Important Dates in
1888 - The Hebrew Free Burial Association is incorporated as Chebra Agudas Achim Chesed Shel Emeth (The Society of the Brotherhood of True Charity) by Barnett Freedman, Louis Michilitsky, Selig Bergman, Marks Silva, Joseph Mistorsky, Max Cohen, Abraham L. Stone, Levy Minsky, and Abraham Greenberg on Manhattan's Lower East Side.
1892 - HFBA purchases property in Staten Island for its first cemetery, Silver Lake.
1900 - Within the first 12 years of its existence, HFBA has buried 6,275 indigent Jews.
1909 - A large parcel of property is purchased in Staten Island and Mount Richmond Cemetery is developed. Mt. Richmond still serves as HFBA's primary burial space.
1911 - HFBA arranges for the burial of 22 victims of the Triangle Shirtwaist Factory fire.
1916 - HFBA grows to an organization of 4,000 members, most of whom contributed $5 or less annually. The annual meeting attracted 500 participants and received coverage in The New York Times. HFBA was able to proudly declare that since its inception, no Jew had been buried in Potter's Field.
1918 - HFBA buries many victims of the worldwide Spanish Flu epidemic.
1920's-1930's - HFBA provides burials for many immigrants arriving from Eastern Europe.
1945 - World War II ends and as survivors flee Europe, many arrive to live in New York City. Over the years, HFBA provides funerals and burials for thousands of Holocaust survivors.
1945 - HFBA changes the official record keeping and the recording of the committee minutes from Yiddish to English.
1957 - HFBA moves its office uptown from the Lower East Side to 1170 Broadway.
1965 - At the organization's annual meeting, the official name, Chebra Agudas Achim Chesed Shel Emeth, adds "The Hebrew Free Burial Association," reflecting the Americanization of the membership and clients.
1979 - During the Sabbath, vandals strike Mt. Richmond Cemetery and overturn 450 monuments. Plainclothes police officers are assigned to the cemetery to deter further desecration.
1981-1982 - HFBA receives significant grants from the Federation of Jewish Philanthropies.
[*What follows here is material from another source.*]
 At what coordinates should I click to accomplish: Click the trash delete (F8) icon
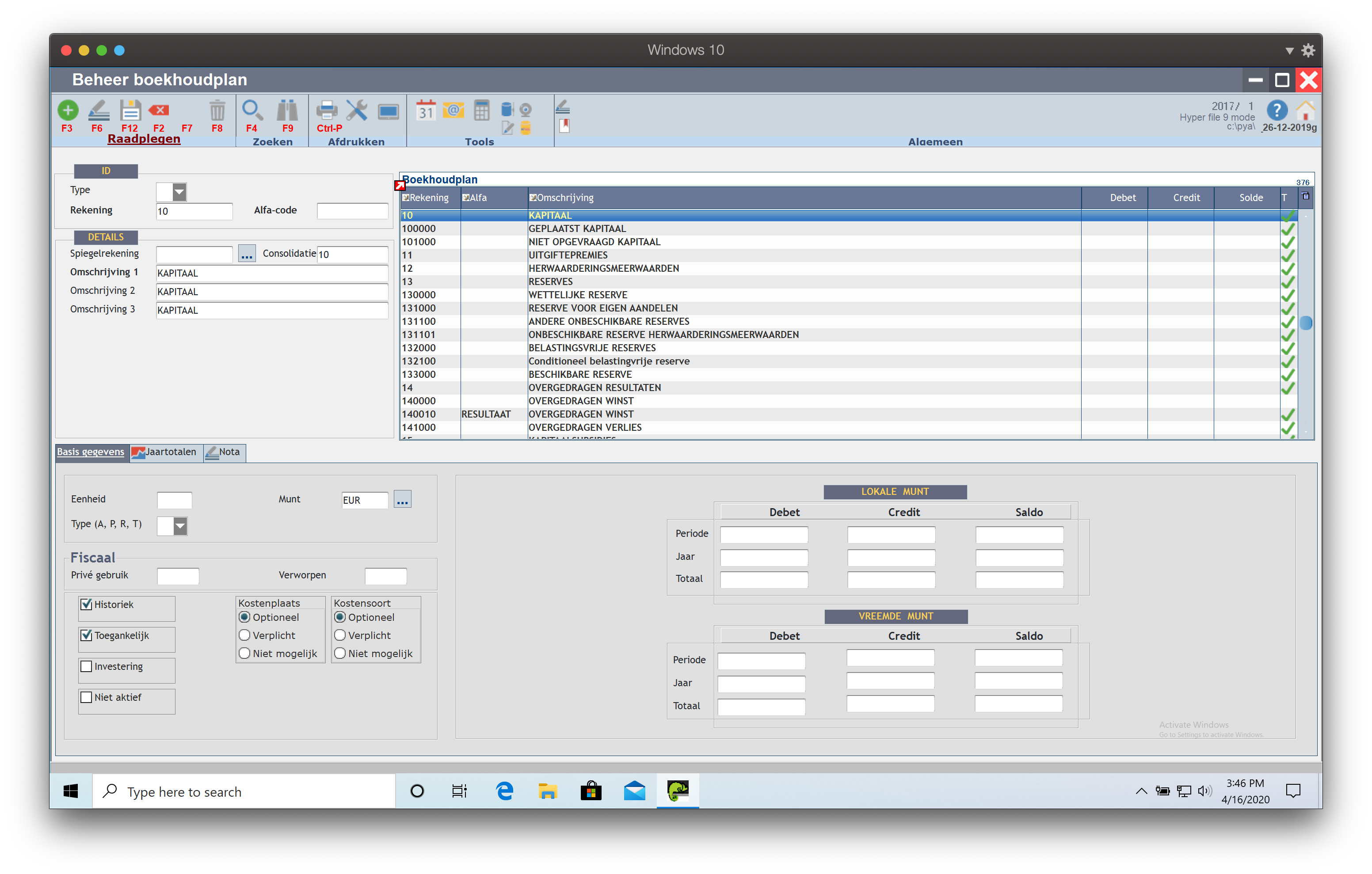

1987 - HFBA inaugurates its Second Century Campaign and launches a major outreach effort to agencies assisting indigent Jews as well as a fundraising drive to reach those who can provide financial support. Liaisons with agencies assisting the poor, ill and homeless are established and brochures, a newsletter (later named the Chesed) and a public relations campaign are initiated to publicize the unique and important work of HFBA.
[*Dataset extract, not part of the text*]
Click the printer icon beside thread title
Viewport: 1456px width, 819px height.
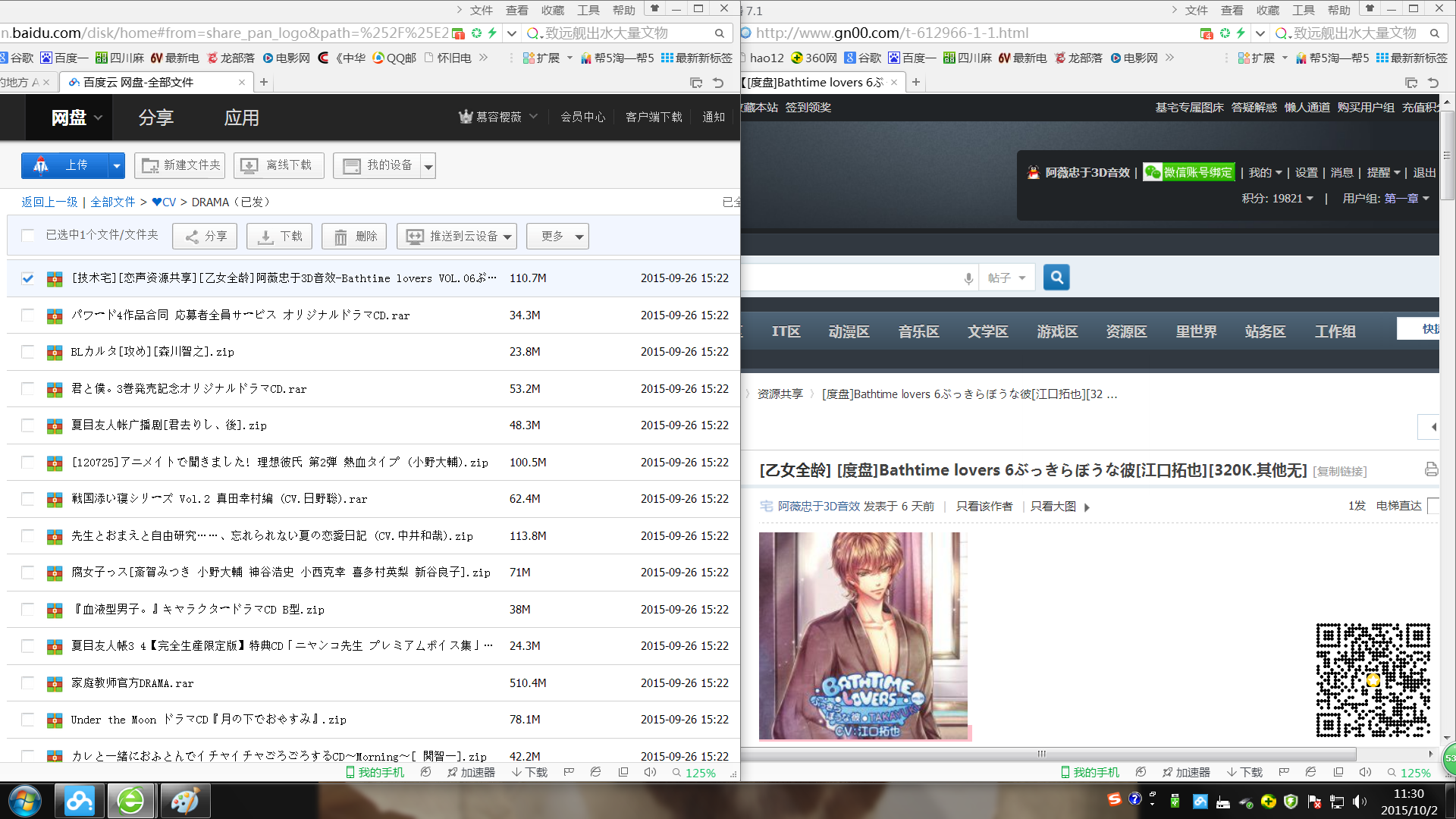tap(1431, 469)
1990 - UJA-Federation launches Operation Exodus to help Jews leave the Soviet Union. Over the next decade, more than 40,000 Jews per year come to the United States and burials at HFBA rise to record levels in response to immigration.
1991 - The Leave Your Mark Campaign is established to leave a simple stone marker on every unmarked grave in Mt. Richmond Cemetery.
1992 - The Harry and Jeannette Weinberg Foundation grants funds to repair the physical condition of Mount Richmond Cemetery, to mark graves and to refurbish the cemetery's chapel. The Weinberg Foundation continues demonstrating substantial generosity and support over the next decade, and Mount Richmond's historic chapel is renamed in their honor.
1995 - The number of free burials grows to more than 400 a year due to the large immigration of Jews from the former Soviet Union and makes HFBA the largest, most active free burial agency outside of Israel.
2001 - HFBA relocates to its current location: 224 W 35th Street.
2009 - In our 121st year, HFBA buried 329 indigent Jews, the most since 1999.
Today - HFBA is well known to social service and health agencies that aid the elderly, frail, sick, mentally ill and homeless. To facilitate our work, we maintain close relationships with governmental agencies such as New York City's Public Administrators, the Human Resources Administration and the Office of the Chief Medical Examiner.
Tomorrow - HFBA remains committed to its unique, important work of ensuring that every Jew, no matter how impoverished or marginalized by society, receives the dignity of a traditional Jewish funeral and burial. Along with this, our founding mission, we renew our communal responsibility to maintain our cemeteries by restoring Silver Lake and the older areas of Mount Richmond, by rebuilding fallen monuments, and by ensuring all graves are permanently marked with respect.